## WRITTEN INSTRUCTION
List each line in the items below that contains the string "Click", treating uppercase and lowercase letters as distinct.

## STORED DATA
-- START --

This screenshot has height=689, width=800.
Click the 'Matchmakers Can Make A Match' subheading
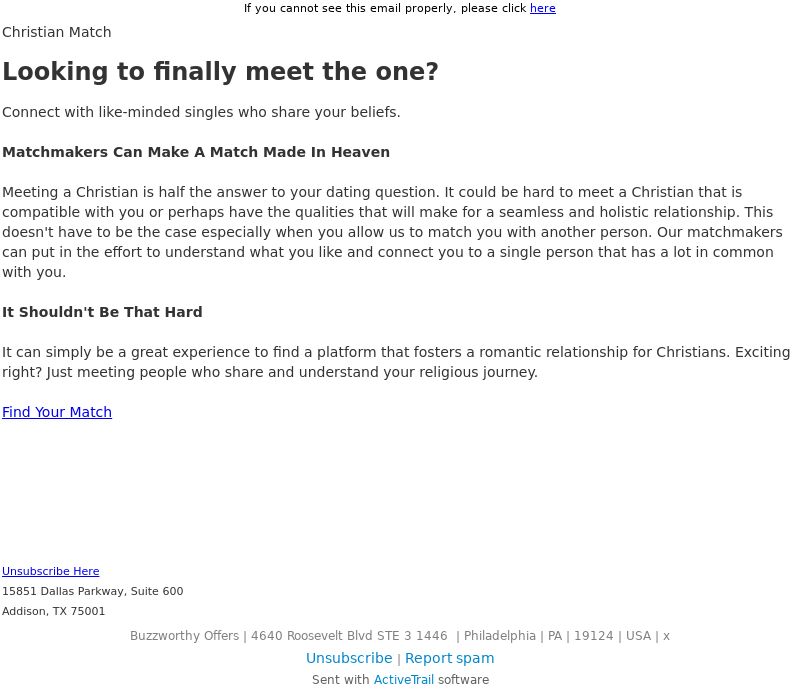tap(196, 152)
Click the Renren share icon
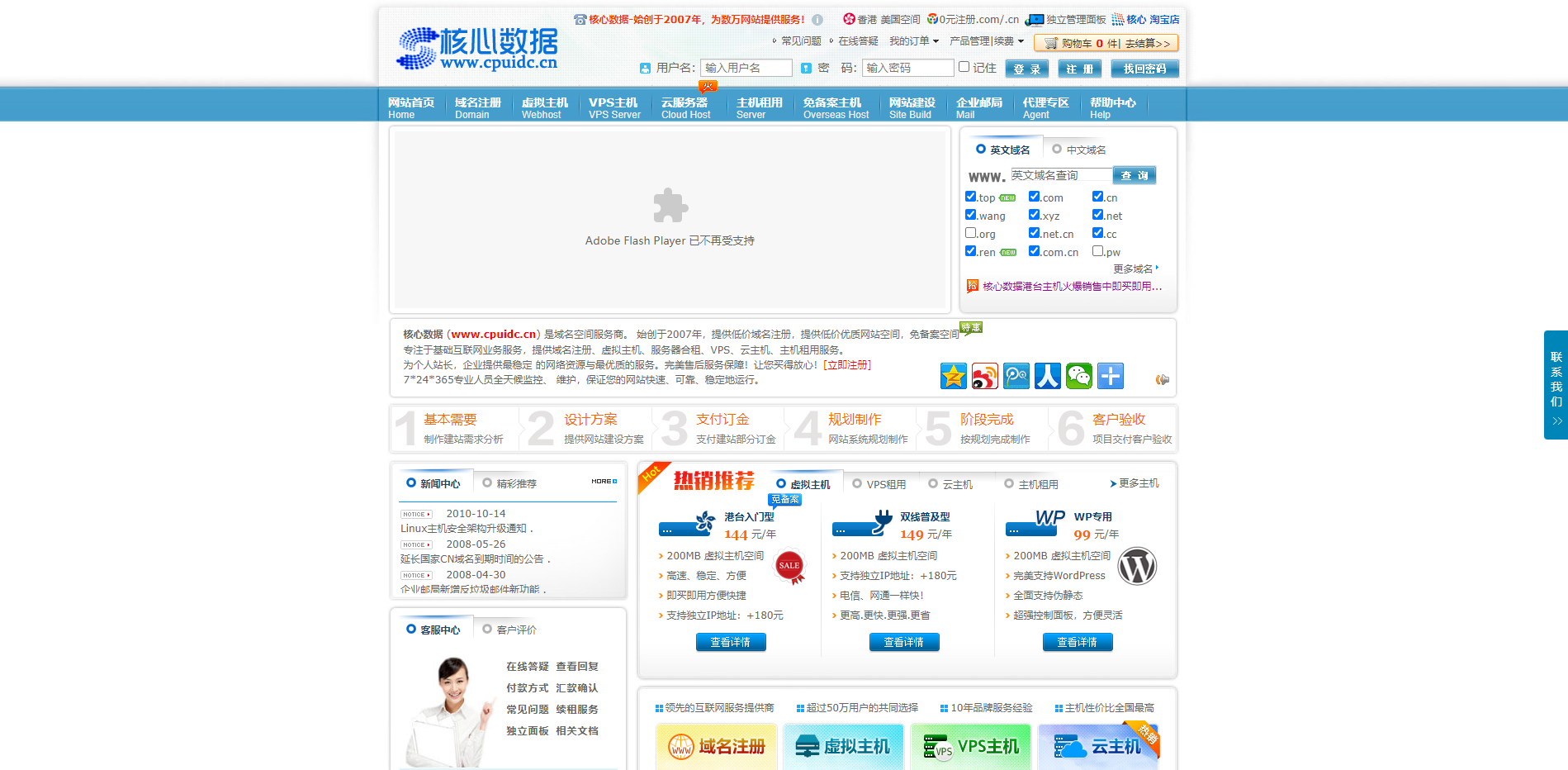This screenshot has height=770, width=1568. tap(1047, 376)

-- END --

## CORRECT ANSWER
Click the 'Matchmakers Can Make A Match' subheading
Click the Renren share icon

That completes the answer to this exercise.